TASK INSTRUCTIONS:
Using the records below, write out only the lines from the line containing "Image resolution: width=985" up to and including the line containing "Where should I", exactly, with no pictures.

THE DATA:
Content starts
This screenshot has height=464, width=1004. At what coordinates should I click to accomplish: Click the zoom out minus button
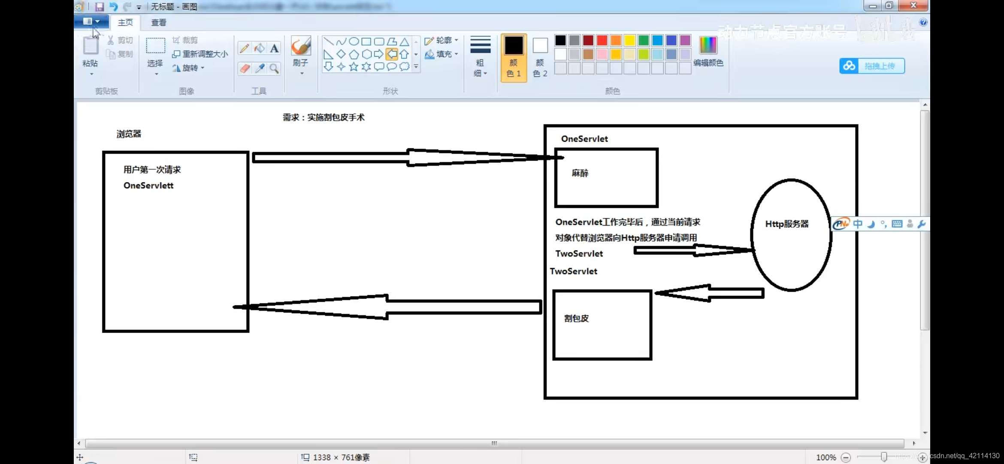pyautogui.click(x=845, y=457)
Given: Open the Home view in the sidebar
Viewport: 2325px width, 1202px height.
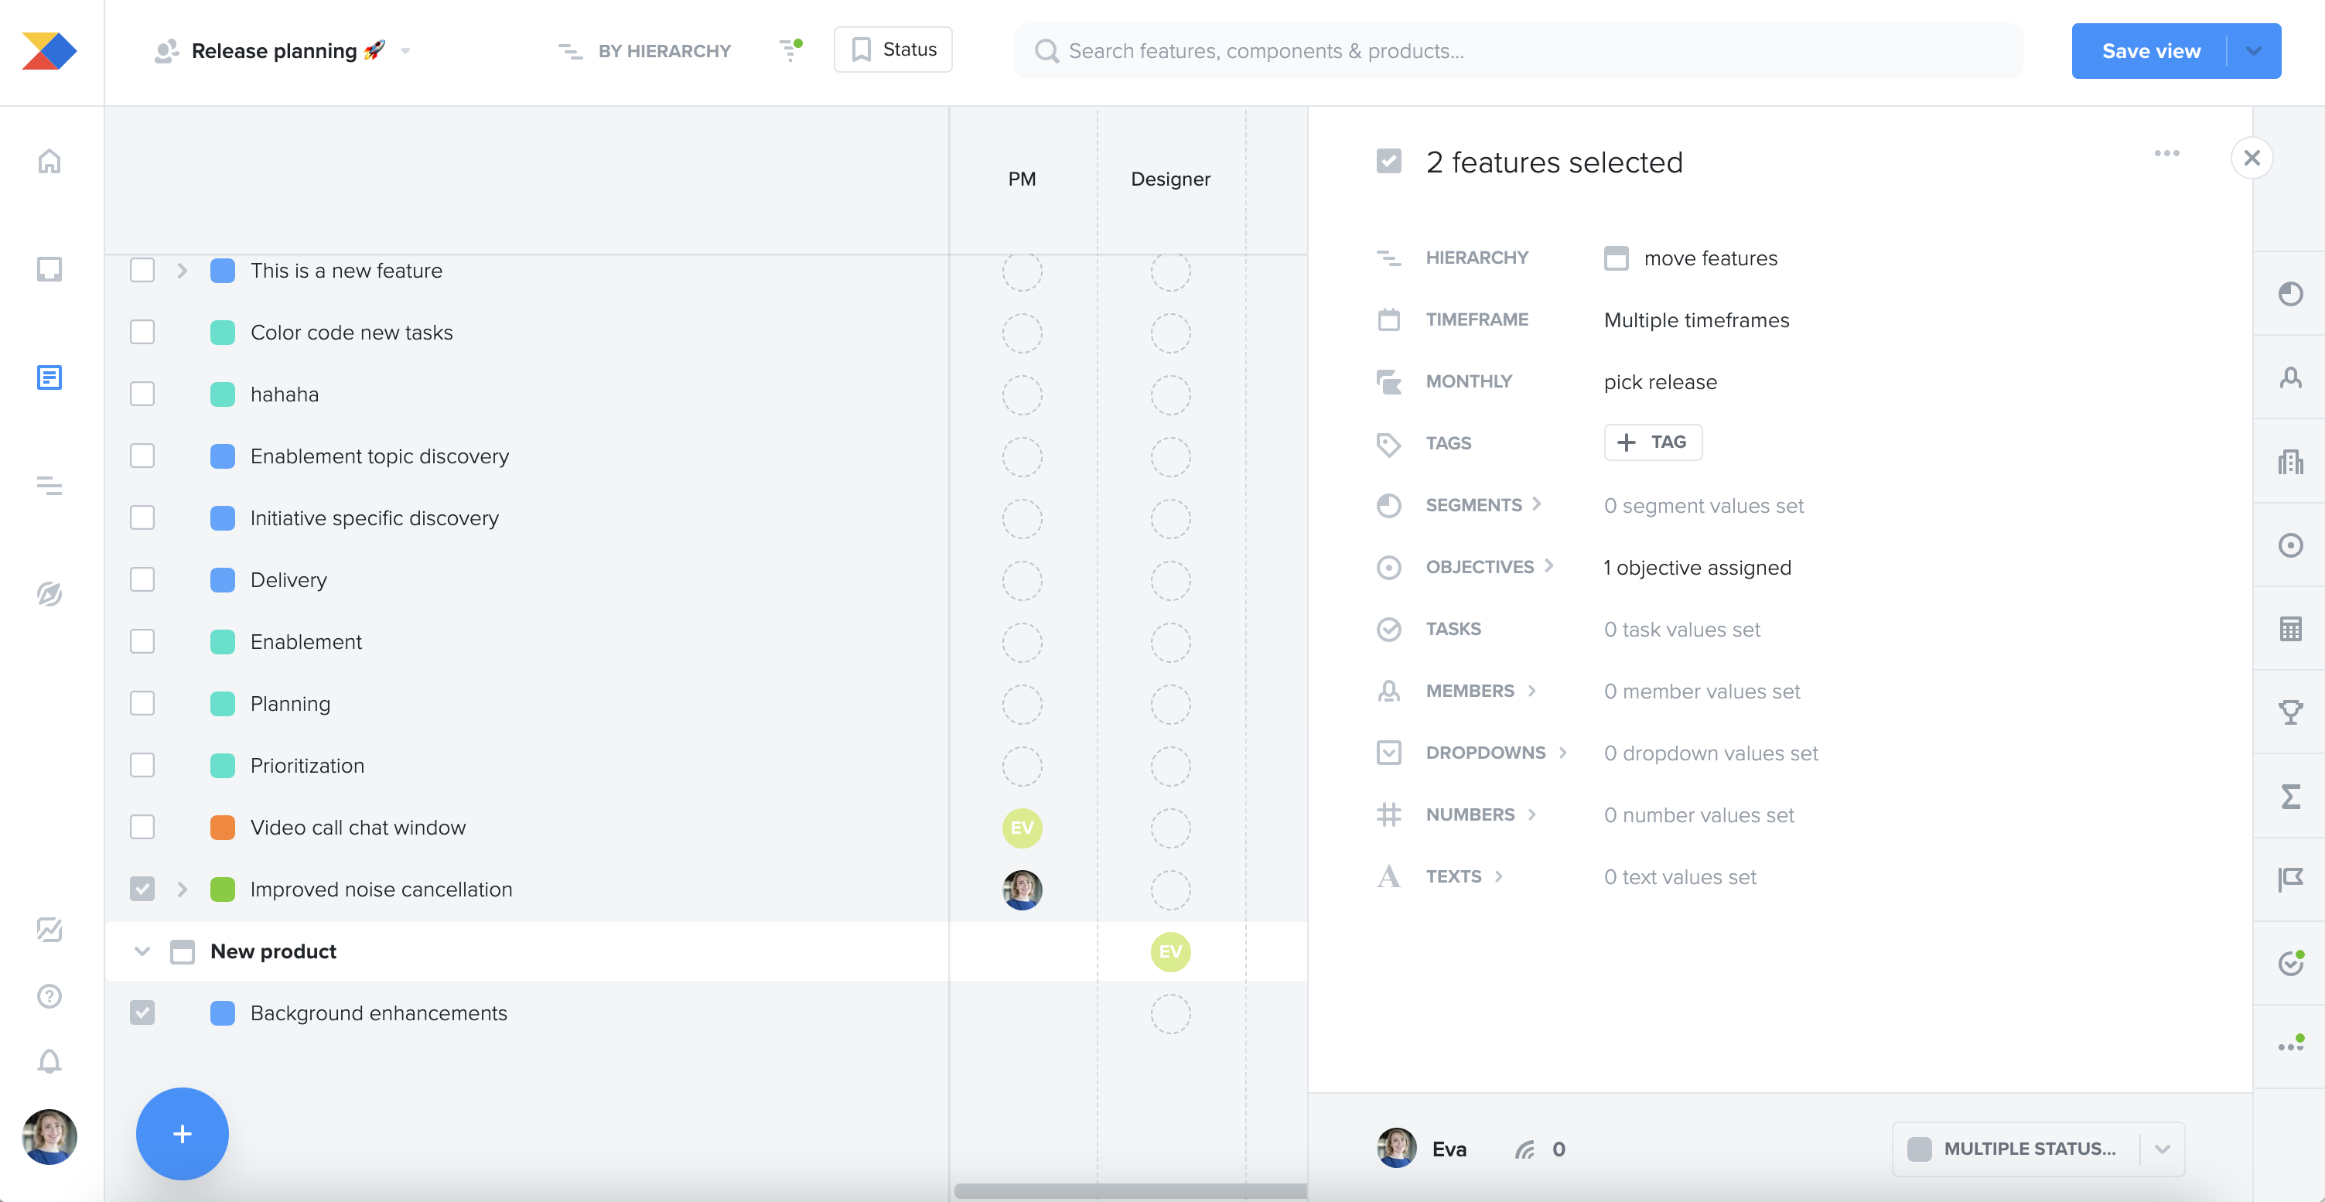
Content ends
Content starts
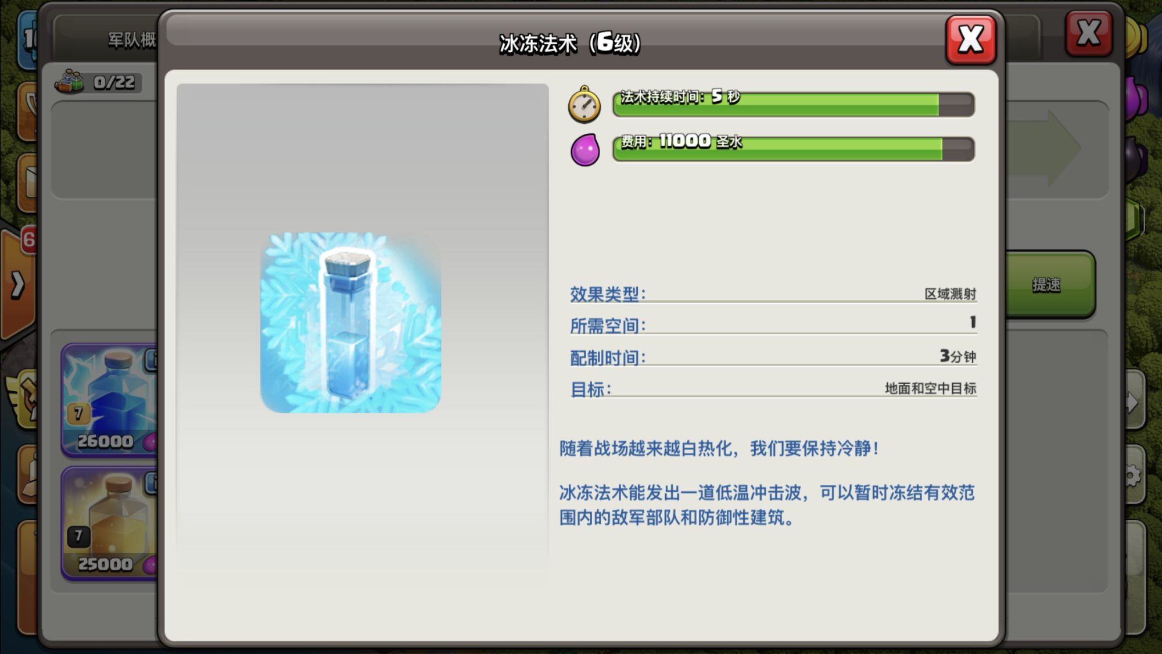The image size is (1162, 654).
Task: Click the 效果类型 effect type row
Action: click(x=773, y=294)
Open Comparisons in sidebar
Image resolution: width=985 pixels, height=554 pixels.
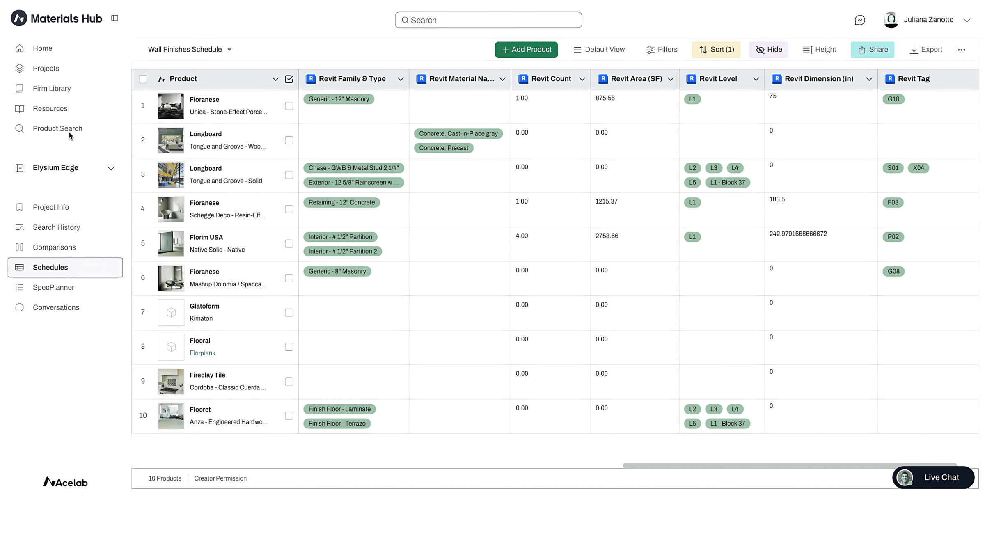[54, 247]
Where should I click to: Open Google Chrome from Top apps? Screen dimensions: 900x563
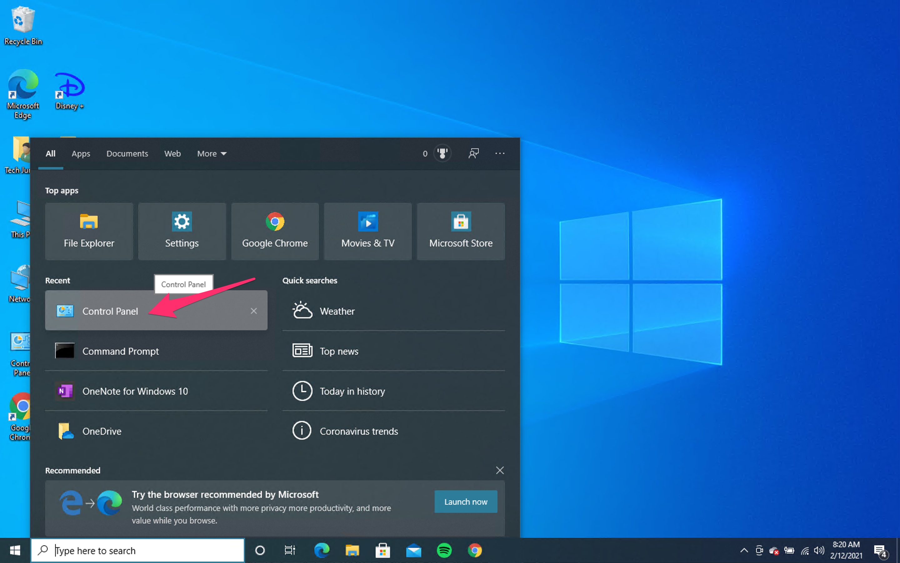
Content ends
Content starts
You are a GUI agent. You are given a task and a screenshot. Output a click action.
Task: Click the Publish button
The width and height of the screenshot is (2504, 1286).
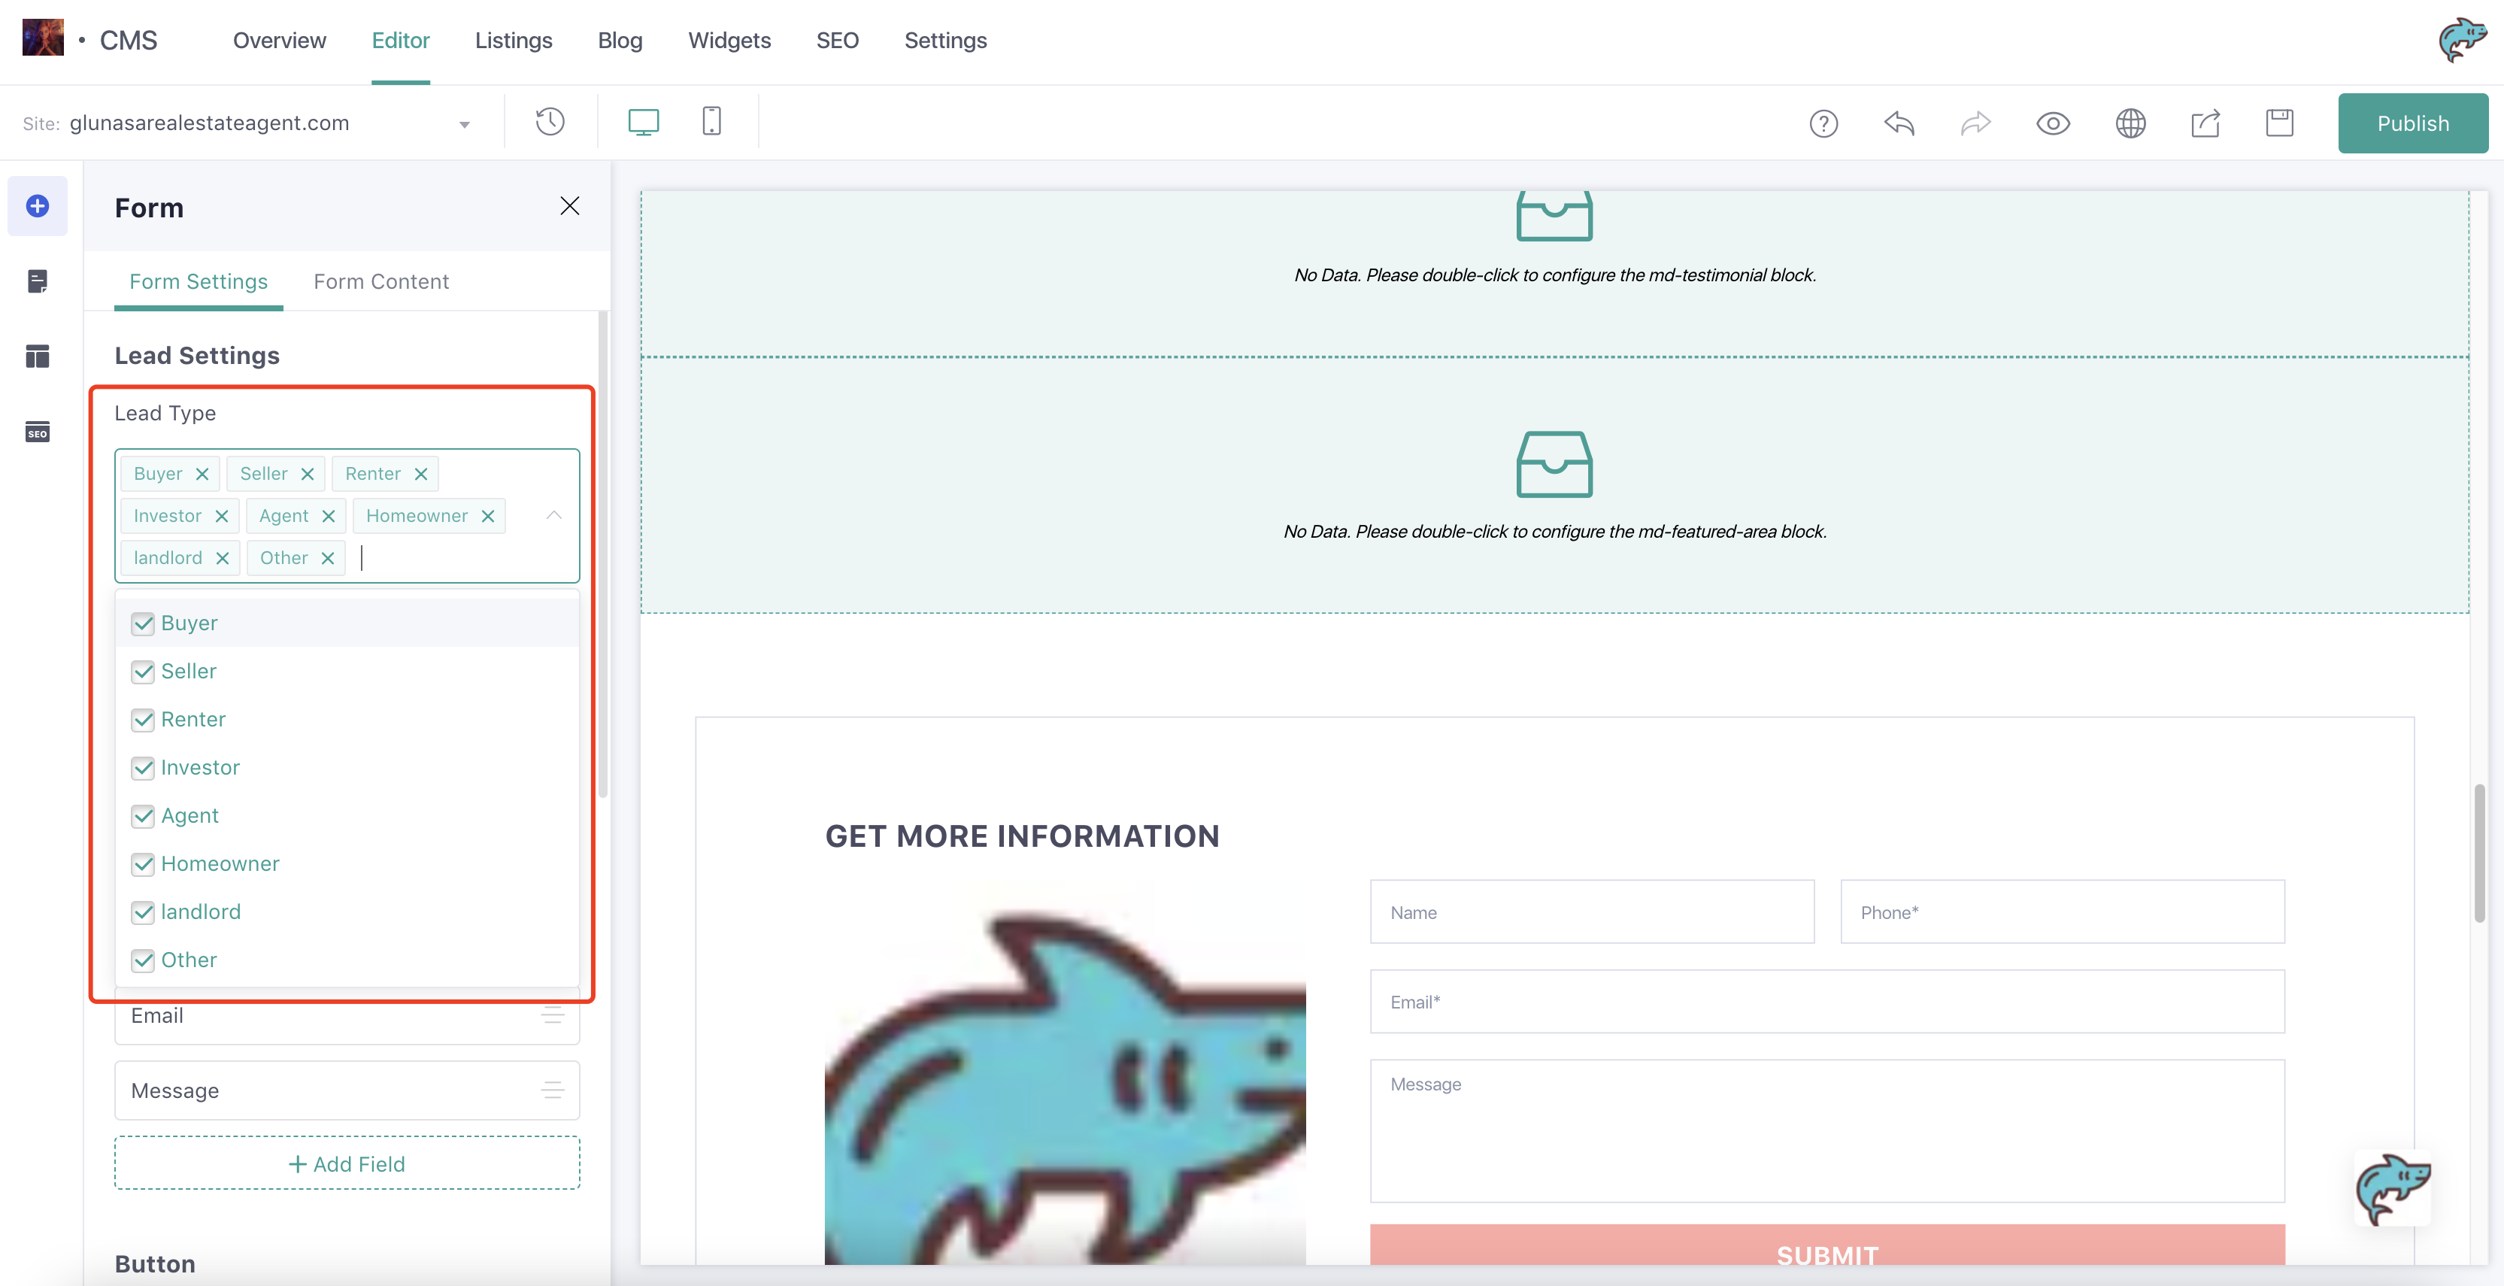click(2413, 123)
Content ends
EXPECTED ANSWER:
Image resolution: width=985 pixels, height=554 pixels.
[54, 247]
Where should I click to: Open Google Chrome from Top apps? Screen dimensions: 900x563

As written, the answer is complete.